And I think the reason -- what has happened is that as universities have grown and as the discriminatory barriers to university employment have fallen, kind of more and more brilliant intellectuals find themselves sucked into the safe life of the university professor, with tenure and good salaries, and so on, not this hand-to-mouth existence that so many public intellectuals had, you know, writing for -- actually trying to live on a pittance from -- you know, for writing magazine articles.

So -- so we're -- and -- and -- but the people -- but the kind of Faustian pact … professor is you become a specialist. You live in a kind of cloistered world.

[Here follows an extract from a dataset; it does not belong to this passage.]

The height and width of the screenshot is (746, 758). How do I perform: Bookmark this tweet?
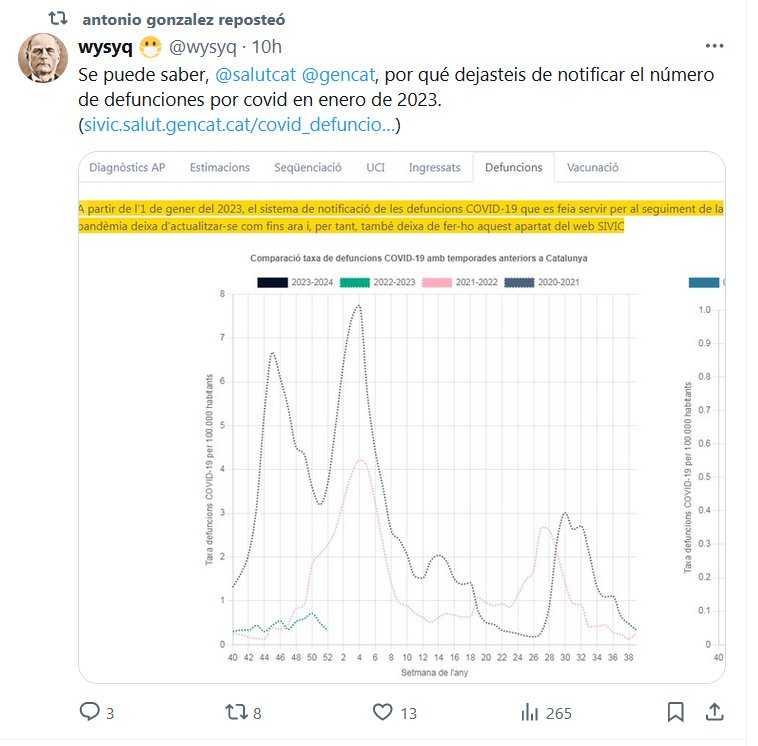(x=676, y=712)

And your ability to see the problems of ordinary people, discuss those problems, have a generalist's breadth -- you just kind of -- is withered by your -- by your career path.

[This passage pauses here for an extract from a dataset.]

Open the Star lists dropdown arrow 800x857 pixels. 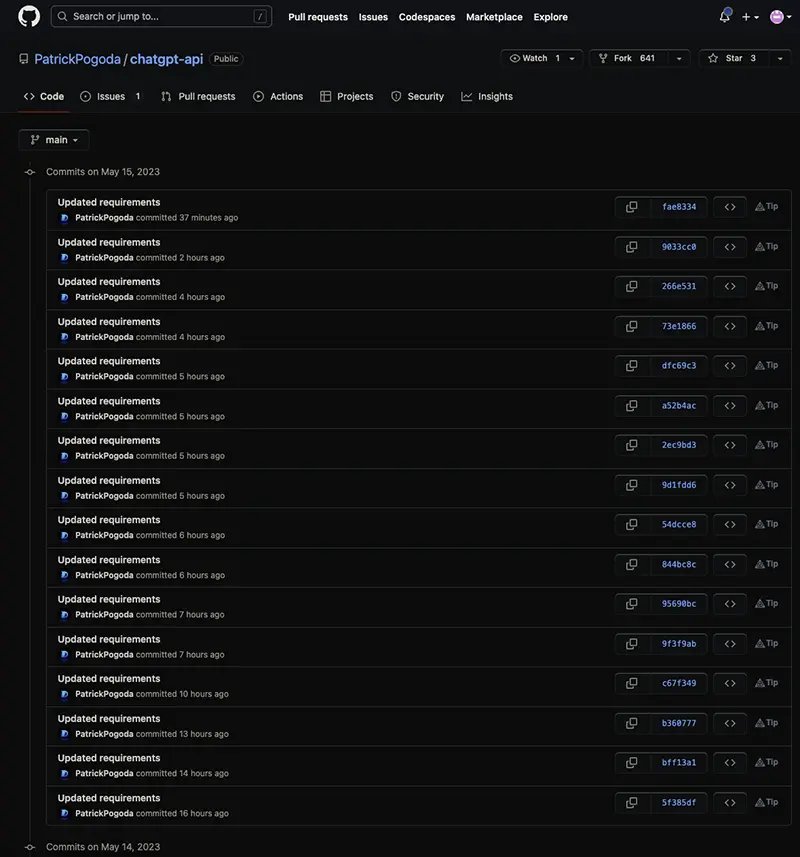click(780, 58)
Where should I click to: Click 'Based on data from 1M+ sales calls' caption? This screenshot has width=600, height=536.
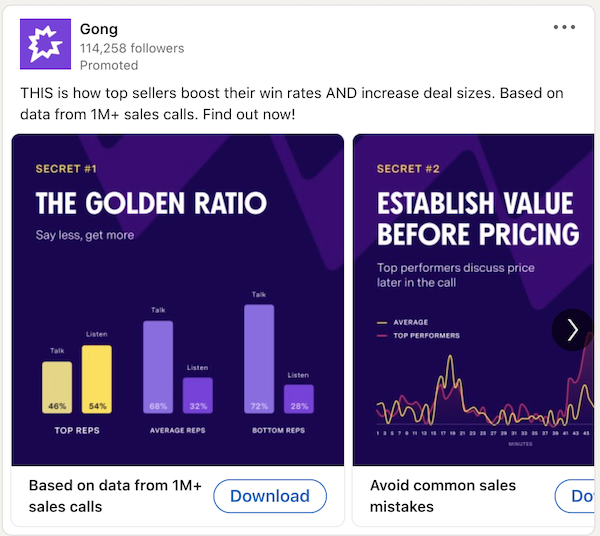[x=115, y=496]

LAMB: What do you think of tenure?
POSNER: I think tenure is probably, on balance, a bad idea. It's got a -- it has an unfortunate kind of self-selection. It means -- it selects for people who really are not risk takers, and that imparts a kind of atmosphere at a university, a kind of timidity and kind of intellectual conservatism. So I mean, the traditional argument for tenure was that it was necessary to protect people who had unpopular views.

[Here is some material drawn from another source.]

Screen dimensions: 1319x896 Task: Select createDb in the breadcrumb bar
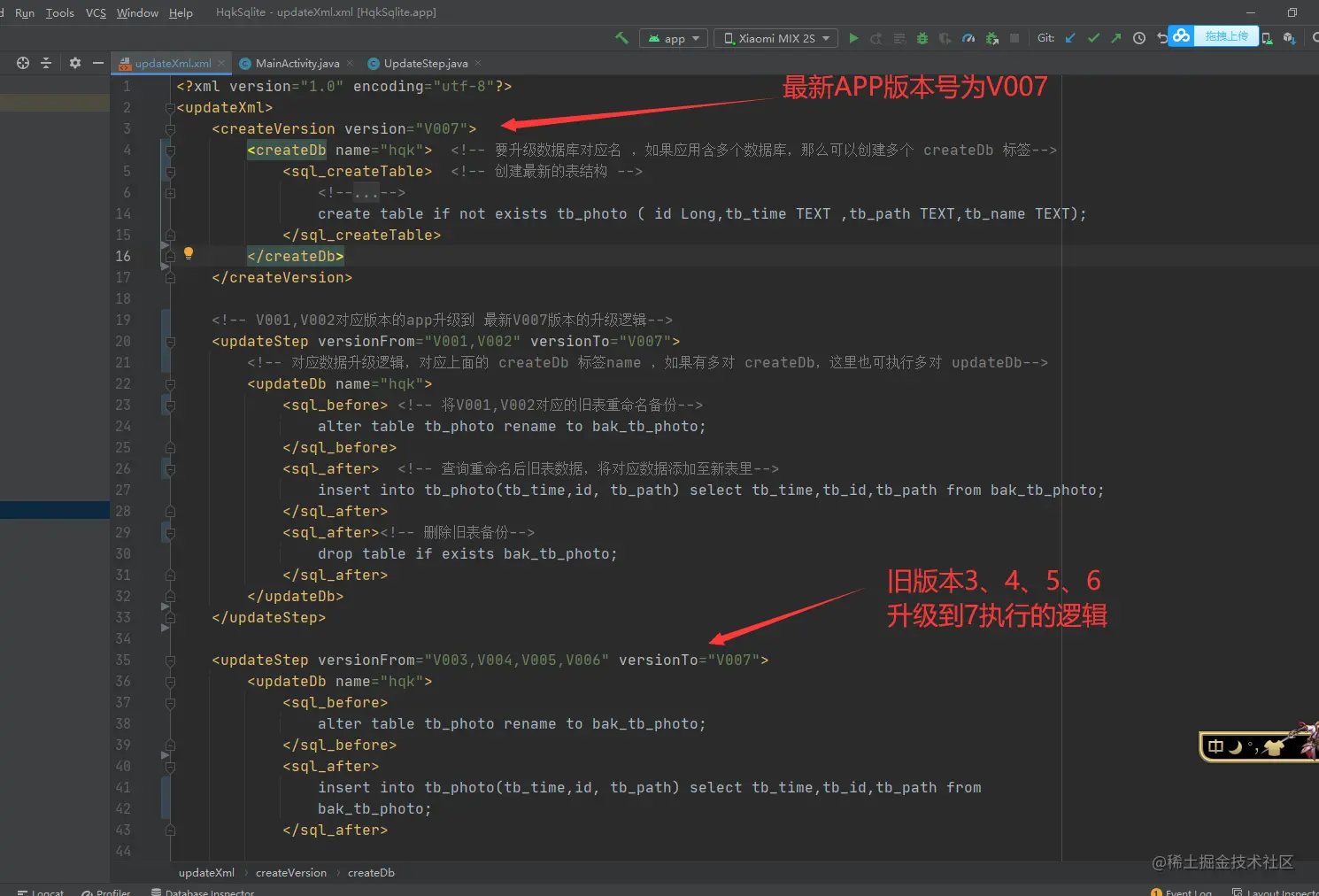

But you know, what's odd about universities is very strong atmosphere of conformity in universities. You know, goes under the name now of "political correctness," but there's always been tremendous self-censorship in the university community and a lot of, you know, imitativeness and -- so I'm not sure tenure -- to some extent, it protects unpopular views, but -- and also, you know, any kind of tenure -- true of judges -- it's going to -- it's just going to manufacture a lot of dead wood because people who can't be fired just don't have -- are just not going to be on their toes to the same extent as people whose jobs are insecure.
LAMB: How much do you teach these days?
POSNER: I -- I don't teach very much. I teach -- we have a quarter system in Chicago. I teach a course in one quarter and a seminar in another quarter. So it's -- it's about a third of a standard load.
LAMB: With 20 years on the bench and roughly 20 years in the classroom, which -- which one is the best? Where's the -- where do you enjoy -- which one do you enjoy the most?
POSNER: Oh, if I had to choose -- well, I wouldn't like to -- I -- I think of the -- I think of the judgeship certainly as my primary job. And I enjoy it very much. And yeah, I would prefer to be a judge than a professor, but that's a -- that's a personal choice, not everybody's choice.
LAMB: As you know, most judges don't write publicly.
POSNER: Well...
LAMB: Speak publicly.
POSNER: ... most don't. Well, a fair number do, actually, especially the ones who were professors before they became judges.
LAMB: Do you have any restrictions on what you can write?
POSNER: Yeah. We're not allowed to make public comments, which would include in writing, on pending lawsuits or impending lawsuits, you know, where you know a lawsuit is about to be filed in a matter. So that's an inhibition.
LAMB: And what was your role in the Microsoft case?
POSNER: I was asked by the judge presiding over the case to mediate -- that is, to try to bring the two sides together to settle the case.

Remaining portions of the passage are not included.